The third and probably safest option is to make the roux separately and add it after the milk has already been heated. In this case, you would simply cook the butter and flour together in a separate pot. The milk would be added to the softened onions and heated. At this point, the roux would be whisked in. You will still have to be vigilant in making sure the roux doesn’t stick to the bottom of the pot, but this way is safer if that is your concern.

Derivative Sauces

From that basic bechamel recipe above many other sauces can be made. Below I am going to name the sauce and list what ingredients need to be added to make it. All the below additions are based on the above recipe. I should say that the sauces I’m about to list are very old school. You will likely only ever use one, maybe two of them.


The simple addition of a tsp or two of tarragon to the bechamel makes it a bohemienne sauce. This is a sauce that is traditionally served cold with cold fish or poached salmon.

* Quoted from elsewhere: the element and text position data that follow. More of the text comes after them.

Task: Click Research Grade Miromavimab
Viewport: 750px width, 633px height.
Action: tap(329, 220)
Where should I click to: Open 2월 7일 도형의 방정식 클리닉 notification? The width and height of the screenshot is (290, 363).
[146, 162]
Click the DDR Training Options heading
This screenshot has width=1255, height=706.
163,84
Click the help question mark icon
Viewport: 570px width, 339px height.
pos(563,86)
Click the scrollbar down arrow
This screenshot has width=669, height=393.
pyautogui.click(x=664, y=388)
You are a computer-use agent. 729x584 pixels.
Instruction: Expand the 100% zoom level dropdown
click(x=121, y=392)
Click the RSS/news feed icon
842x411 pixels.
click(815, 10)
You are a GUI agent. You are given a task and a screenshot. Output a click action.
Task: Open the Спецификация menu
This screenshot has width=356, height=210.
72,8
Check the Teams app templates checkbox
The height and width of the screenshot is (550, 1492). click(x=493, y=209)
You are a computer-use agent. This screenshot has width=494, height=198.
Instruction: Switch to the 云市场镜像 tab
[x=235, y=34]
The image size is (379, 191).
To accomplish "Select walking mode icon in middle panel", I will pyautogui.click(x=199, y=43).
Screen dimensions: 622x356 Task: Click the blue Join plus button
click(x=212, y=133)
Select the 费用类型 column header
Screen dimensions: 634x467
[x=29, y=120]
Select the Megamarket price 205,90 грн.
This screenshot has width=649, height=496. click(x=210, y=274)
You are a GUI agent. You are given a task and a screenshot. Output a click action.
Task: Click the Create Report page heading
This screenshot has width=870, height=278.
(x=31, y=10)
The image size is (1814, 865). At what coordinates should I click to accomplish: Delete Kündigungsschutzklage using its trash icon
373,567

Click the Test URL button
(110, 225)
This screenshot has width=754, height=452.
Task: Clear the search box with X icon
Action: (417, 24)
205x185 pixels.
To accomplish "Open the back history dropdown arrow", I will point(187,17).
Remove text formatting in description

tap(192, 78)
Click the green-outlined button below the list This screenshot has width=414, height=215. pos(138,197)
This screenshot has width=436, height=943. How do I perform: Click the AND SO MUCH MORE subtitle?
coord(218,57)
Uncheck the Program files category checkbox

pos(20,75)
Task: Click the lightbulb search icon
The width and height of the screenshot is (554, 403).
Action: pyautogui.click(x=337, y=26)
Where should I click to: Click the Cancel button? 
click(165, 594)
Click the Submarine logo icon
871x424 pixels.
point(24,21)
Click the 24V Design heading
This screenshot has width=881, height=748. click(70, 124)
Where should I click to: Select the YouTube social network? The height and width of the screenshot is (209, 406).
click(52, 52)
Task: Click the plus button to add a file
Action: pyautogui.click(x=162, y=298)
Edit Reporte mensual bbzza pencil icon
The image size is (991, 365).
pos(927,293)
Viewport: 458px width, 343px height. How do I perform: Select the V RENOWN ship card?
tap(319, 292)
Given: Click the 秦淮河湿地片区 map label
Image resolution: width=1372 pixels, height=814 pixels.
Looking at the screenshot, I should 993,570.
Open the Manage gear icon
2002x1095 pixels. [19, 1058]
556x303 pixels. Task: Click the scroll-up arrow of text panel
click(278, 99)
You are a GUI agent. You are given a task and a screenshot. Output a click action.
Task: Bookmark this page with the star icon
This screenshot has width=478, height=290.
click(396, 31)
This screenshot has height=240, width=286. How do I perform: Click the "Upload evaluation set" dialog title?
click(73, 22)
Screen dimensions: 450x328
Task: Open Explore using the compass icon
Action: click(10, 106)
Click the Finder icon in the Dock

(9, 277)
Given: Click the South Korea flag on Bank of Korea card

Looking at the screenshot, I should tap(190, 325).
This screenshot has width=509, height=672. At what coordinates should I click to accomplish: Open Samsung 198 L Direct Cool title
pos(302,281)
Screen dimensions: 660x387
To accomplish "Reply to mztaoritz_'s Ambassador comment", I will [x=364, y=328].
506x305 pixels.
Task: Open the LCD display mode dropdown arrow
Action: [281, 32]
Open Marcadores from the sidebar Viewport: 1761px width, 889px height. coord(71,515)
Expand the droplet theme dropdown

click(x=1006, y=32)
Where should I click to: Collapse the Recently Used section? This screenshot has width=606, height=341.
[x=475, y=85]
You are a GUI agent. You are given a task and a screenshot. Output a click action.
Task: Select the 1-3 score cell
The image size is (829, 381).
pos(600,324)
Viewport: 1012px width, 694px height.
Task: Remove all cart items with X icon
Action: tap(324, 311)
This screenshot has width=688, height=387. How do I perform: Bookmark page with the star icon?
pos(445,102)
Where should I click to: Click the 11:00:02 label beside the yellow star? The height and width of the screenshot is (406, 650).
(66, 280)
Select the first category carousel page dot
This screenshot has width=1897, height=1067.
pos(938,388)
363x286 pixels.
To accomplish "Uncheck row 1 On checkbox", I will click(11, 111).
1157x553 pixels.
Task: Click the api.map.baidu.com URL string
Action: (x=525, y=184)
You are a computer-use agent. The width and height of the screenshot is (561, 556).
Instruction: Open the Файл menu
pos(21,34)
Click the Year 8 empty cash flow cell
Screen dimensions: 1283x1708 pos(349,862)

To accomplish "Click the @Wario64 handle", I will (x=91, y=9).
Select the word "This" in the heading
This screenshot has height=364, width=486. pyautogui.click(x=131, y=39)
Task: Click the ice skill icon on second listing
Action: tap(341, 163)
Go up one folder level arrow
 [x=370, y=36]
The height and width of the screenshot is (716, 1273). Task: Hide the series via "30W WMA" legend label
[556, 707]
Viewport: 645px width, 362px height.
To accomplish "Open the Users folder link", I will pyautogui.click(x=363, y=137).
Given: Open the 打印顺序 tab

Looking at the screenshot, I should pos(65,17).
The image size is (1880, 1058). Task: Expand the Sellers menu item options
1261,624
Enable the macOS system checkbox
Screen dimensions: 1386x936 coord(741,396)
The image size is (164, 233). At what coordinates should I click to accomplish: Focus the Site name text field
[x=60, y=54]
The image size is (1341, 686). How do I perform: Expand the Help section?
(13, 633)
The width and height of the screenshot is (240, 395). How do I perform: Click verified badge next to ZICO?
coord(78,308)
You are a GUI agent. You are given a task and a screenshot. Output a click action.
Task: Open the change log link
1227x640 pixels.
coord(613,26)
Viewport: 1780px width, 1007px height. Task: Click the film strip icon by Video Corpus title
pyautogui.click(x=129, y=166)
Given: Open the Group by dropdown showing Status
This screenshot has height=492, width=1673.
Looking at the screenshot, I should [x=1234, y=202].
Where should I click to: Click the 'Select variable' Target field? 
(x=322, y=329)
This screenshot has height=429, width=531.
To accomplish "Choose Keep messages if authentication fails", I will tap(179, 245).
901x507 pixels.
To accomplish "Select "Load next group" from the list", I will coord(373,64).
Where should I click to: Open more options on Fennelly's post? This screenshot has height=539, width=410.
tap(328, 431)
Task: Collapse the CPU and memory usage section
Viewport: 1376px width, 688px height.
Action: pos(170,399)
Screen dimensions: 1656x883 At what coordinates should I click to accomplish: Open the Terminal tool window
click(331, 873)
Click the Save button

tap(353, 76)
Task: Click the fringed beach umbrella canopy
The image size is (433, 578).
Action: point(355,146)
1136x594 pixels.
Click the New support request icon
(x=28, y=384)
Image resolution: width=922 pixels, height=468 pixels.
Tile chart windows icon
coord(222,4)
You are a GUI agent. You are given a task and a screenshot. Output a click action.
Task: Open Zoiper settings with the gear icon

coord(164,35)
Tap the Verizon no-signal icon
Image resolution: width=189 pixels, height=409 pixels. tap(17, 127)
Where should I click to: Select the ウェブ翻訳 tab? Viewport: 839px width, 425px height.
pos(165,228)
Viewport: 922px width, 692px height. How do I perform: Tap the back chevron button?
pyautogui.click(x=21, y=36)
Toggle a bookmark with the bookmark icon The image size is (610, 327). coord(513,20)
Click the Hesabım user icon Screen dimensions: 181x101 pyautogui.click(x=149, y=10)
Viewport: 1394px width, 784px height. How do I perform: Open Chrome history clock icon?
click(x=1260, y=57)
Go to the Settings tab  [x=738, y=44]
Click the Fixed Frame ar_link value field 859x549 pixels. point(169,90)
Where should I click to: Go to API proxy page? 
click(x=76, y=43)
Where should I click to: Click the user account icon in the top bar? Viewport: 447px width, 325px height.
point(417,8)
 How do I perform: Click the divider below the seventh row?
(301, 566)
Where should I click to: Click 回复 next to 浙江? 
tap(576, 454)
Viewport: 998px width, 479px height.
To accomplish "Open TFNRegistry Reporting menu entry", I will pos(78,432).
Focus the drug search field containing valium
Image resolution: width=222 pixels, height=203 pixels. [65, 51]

The additions of truffles and lobster make a Cardinal sauce. How much lobster and truffles do you add? Until you can’t add any more. This sauce is about decadence, not moderation. This sauce would typically be served over fish, lobster and truffles. That’s right lobster and truffles on lobster and truffles.


Three or four whole eggs whisked into the bechamel makes it an Ecossaise sauce. Unsurprisingly, this sauce is traditionally served over eggs.


This is probably one of only two of these derivative sauces you will ever make. This is 1 cup of grated gruyere, 1/4 cup grated parm, whisked into the bechamel. At the last minute before serving 1-2 tbsp of butter is whisked in as well. Traditionally this sauce is served with fish but it is also the base for mac and cheese. You can obviously add whatever cheeses you would like.


2-3 cloves of garlic sauteed with the onion, a 1/4 cup of white wine reduced before the milk is added and then 1 cup of parmesan whisked in at the end. You likely already know what to do with alfredo sauce.


Bechamel is not only the base that makes up some weird classic sauces that you forgot about as soon as you read them. It is also the base to soups and chowders. It makes a great centre for a lasagna or topping for a moussaka.

The recipe may seem very basic but there are things that can go wrong. Practise making this sauce, master it, and you are on your way to mastering classic cooking.